[Task to carry out]:
Please show all lines of the records that include "screenshot".

- - - -

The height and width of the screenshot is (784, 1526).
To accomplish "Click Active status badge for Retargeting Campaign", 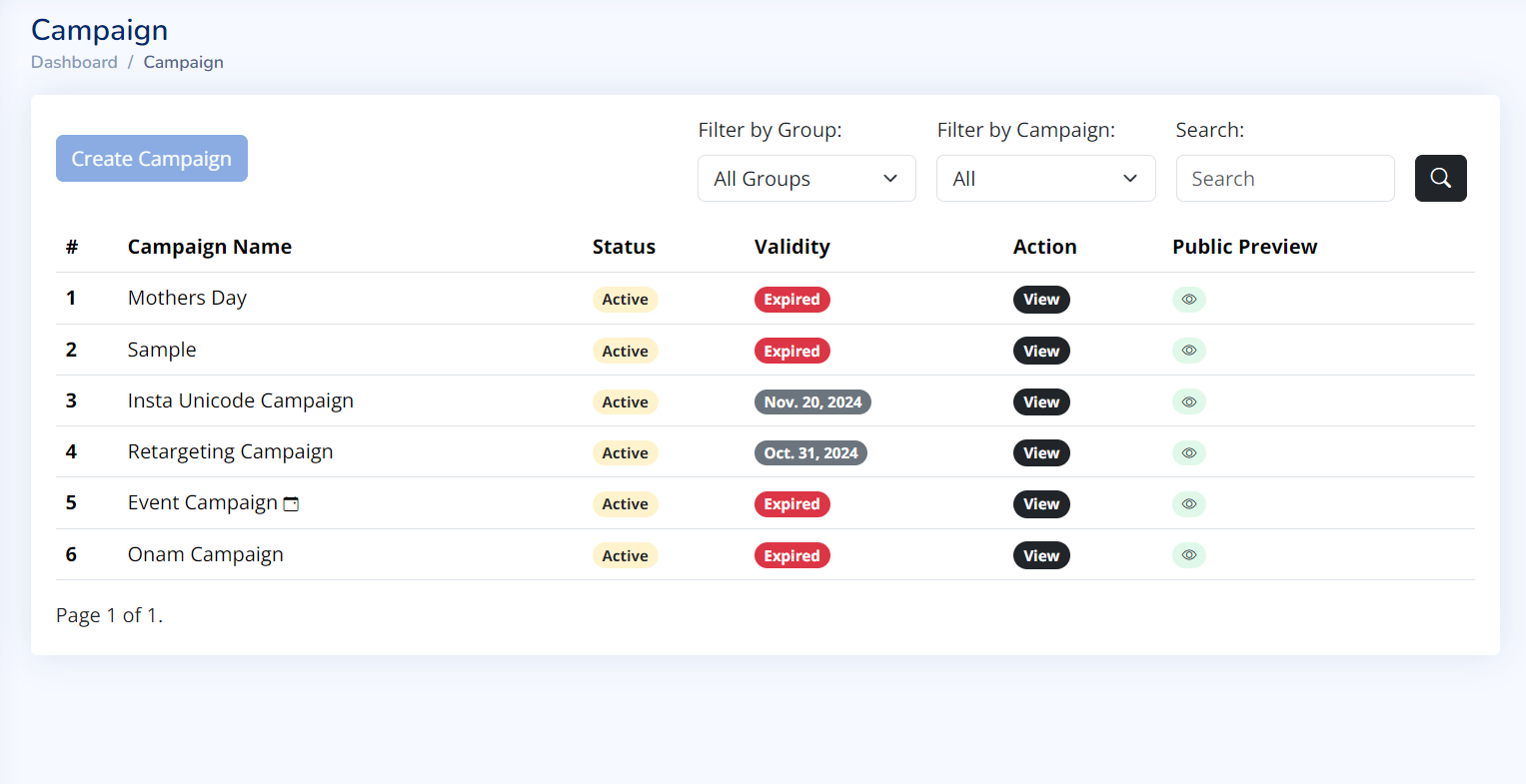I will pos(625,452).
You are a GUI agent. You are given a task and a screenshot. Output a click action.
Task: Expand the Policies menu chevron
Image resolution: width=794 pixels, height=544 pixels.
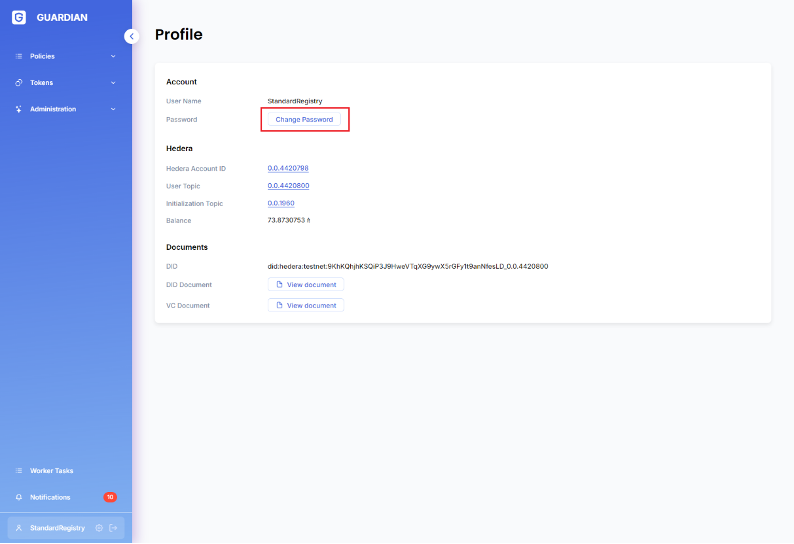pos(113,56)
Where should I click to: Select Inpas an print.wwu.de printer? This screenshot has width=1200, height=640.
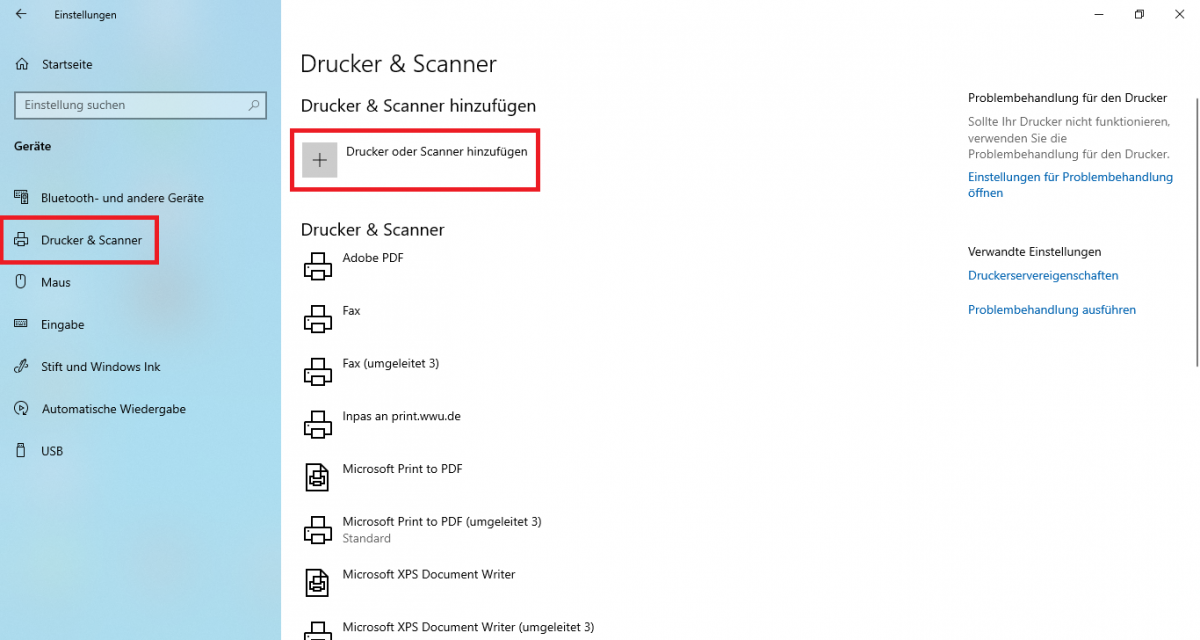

- - - -

[Task output]:
The height and width of the screenshot is (784, 1526).
You are a GUI agent. You are given a task and a screenshot. Output a click action.
Where should I click to: Select Inpas an print.wwu.de printer? This screenshot has width=1200, height=640.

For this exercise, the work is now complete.